İğneyi Aleyna’ya çuvaldızı kendime
Ben de Aleyna gibi, 18 yaşından küçükken içkili mekanlarda çalışıyordum. Halkla ilişkiler yapıyordum, yeri gelince sahnede şarkı da söylerdim. Mekan sahipleri için iyi bir lokomotiftim; popülerdim, genç kitleyi tanıyordum ve mekanı doldurabiliyordum.
Ailemden gizli gizli hafta sonları çalışıyordum. Aklım beş karış havadaydı ama harçlığımın kat be kat üstünde para kazanıyordum. Yaptığım şey doğru muydu, asla! O günlerin ne kadar zor olduğunu bir ben bilirim. Peki bana en büyük zararı ne oldu? O yaşlarda arkadaşlarımın tek derdi dersane, okul, üniversite telaşıyken, benim hayatım çok farklıydı. 'Nasıl olsa okumadan da para kazanıyorum' demeye başlamıştım. Bu durum; beni şımartmış, vurdumduymaz biri haline getirmiş, aileme kafa tutmama yol açmıştı. Artık ailemle aynı evde yaşamak istemiyor, arkadaşlarıma da üstünlük taslıyordum.

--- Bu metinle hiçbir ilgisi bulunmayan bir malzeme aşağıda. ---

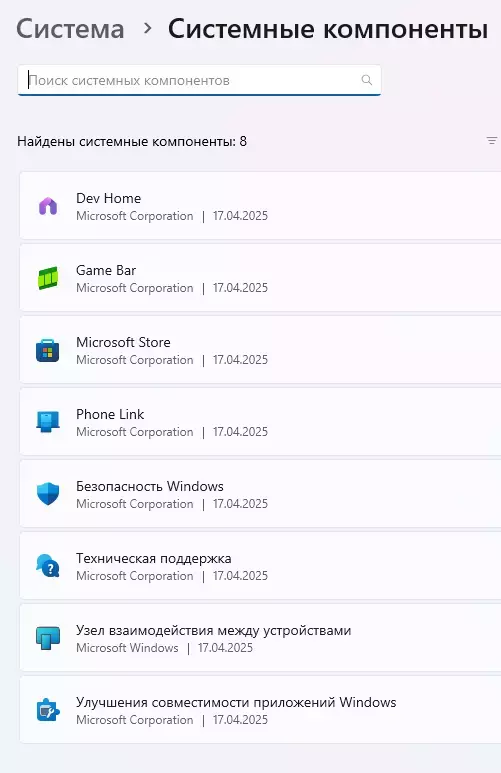Click the magnifier search icon
The height and width of the screenshot is (773, 501).
point(366,80)
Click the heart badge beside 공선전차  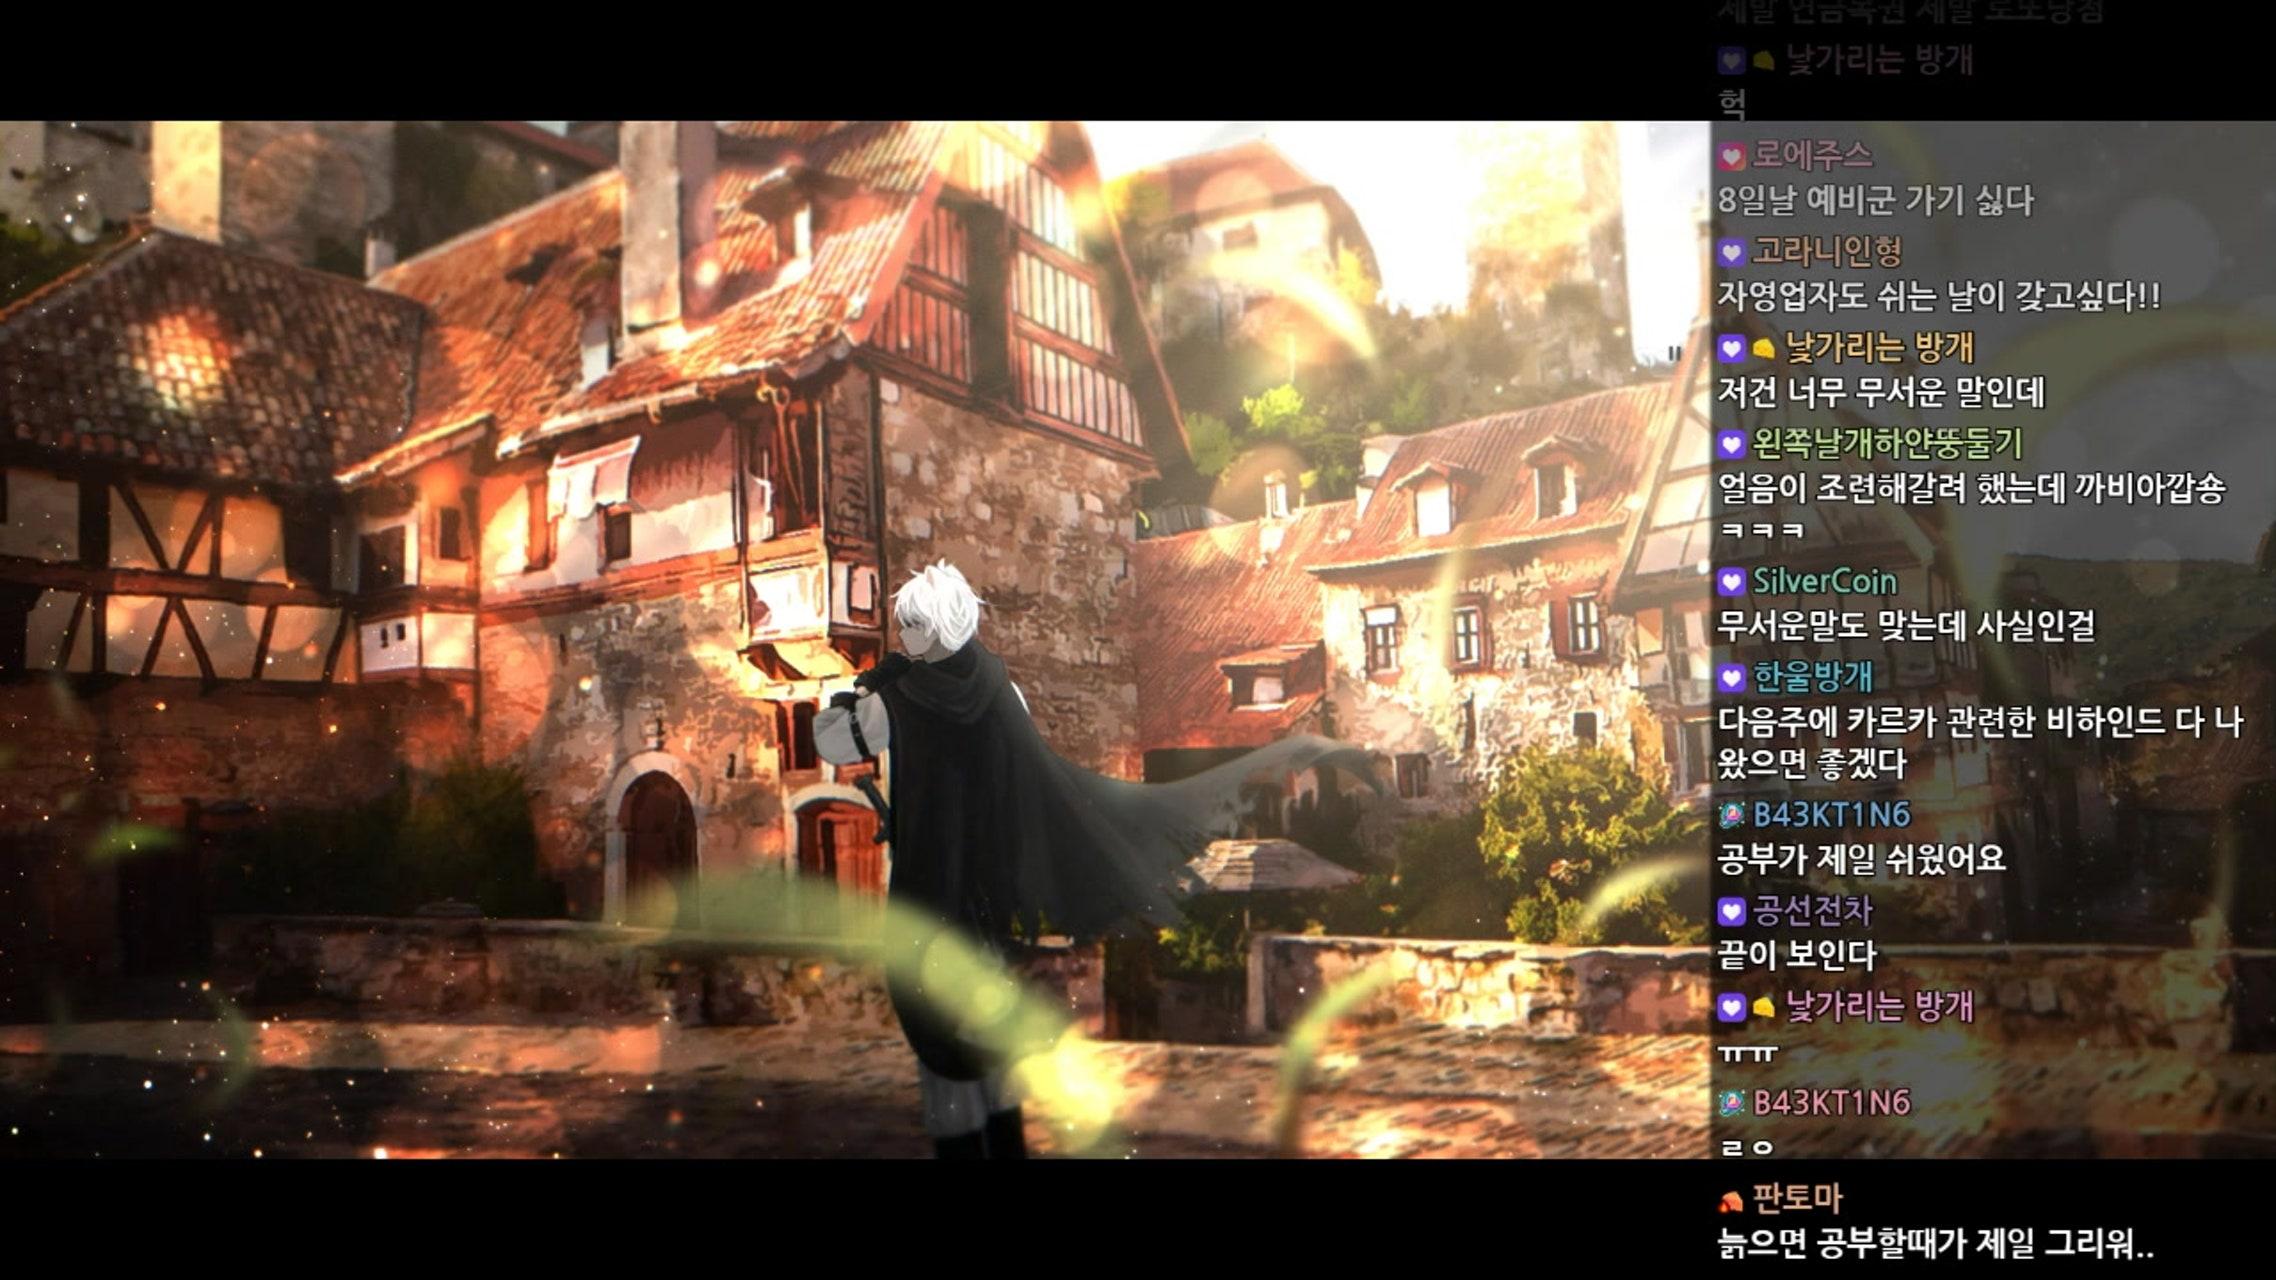1732,911
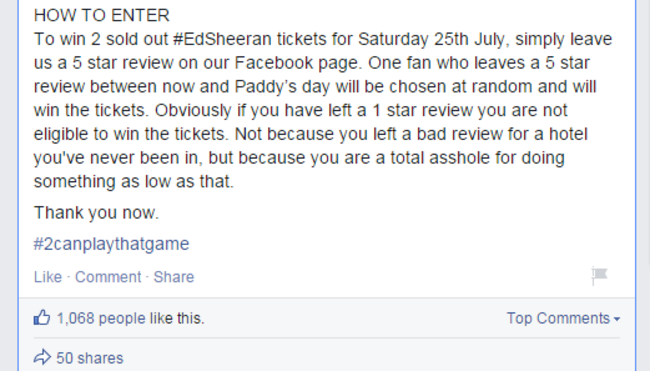The width and height of the screenshot is (650, 371).
Task: Click the share arrow icon beside 50 shares
Action: click(x=42, y=357)
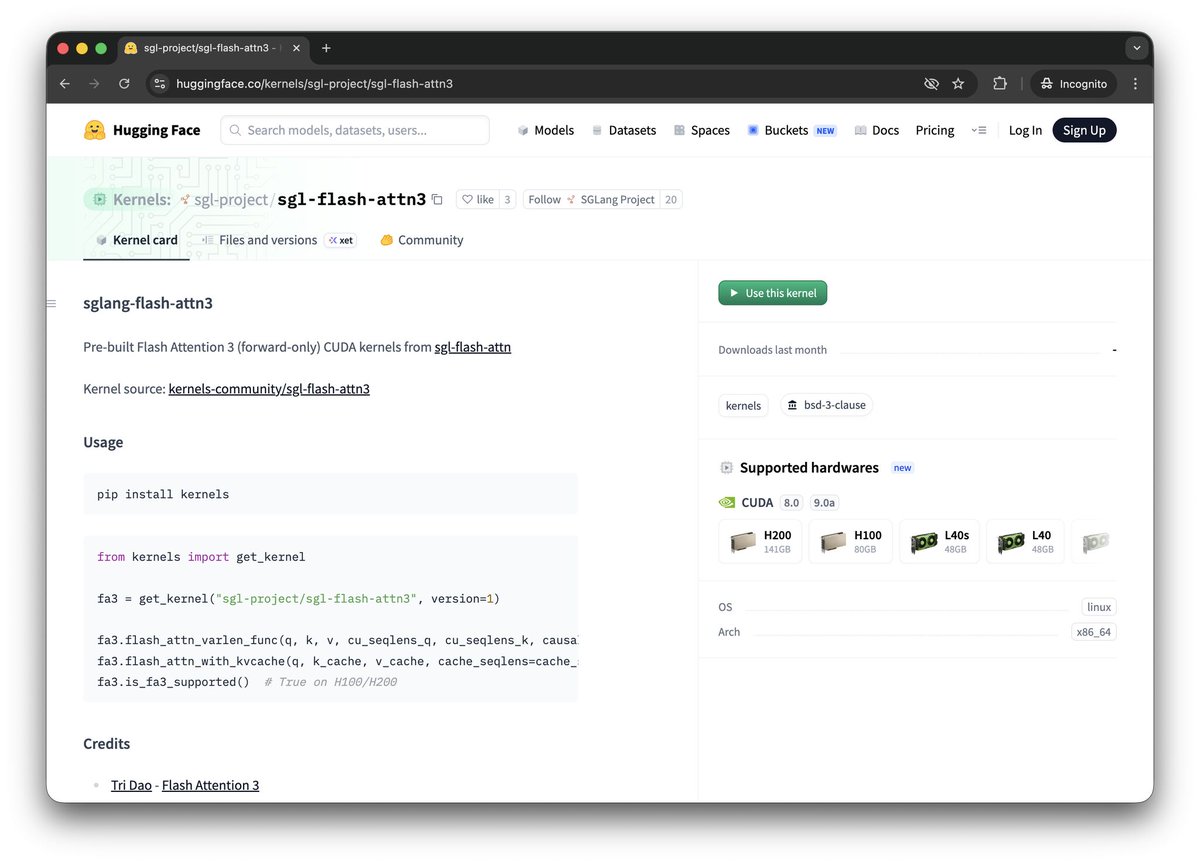Click the Docs book icon

point(860,130)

Çocuk aklı işte; o yaşlara fazla gelen popülearite ve para, insanı yaşıtlarından farklılaştırıyor.
Aleyna'nınki de o misal; erkenden sahip olacağı birçok şey, göze güzel görünse de, aslında gençliğinde yaşaması gerekenlerin elinden gitmesine sebep olacak. Bence hiç gerek yok çünkü o yılların telafisi olmuyor Aleyna. Yaşadım, bilirim... Müziğini kitlelere ulaştır ama bu bar, kulüp işlerine girme. Gel beni dinle...
Ayrıntılar için lütfen tıklayın.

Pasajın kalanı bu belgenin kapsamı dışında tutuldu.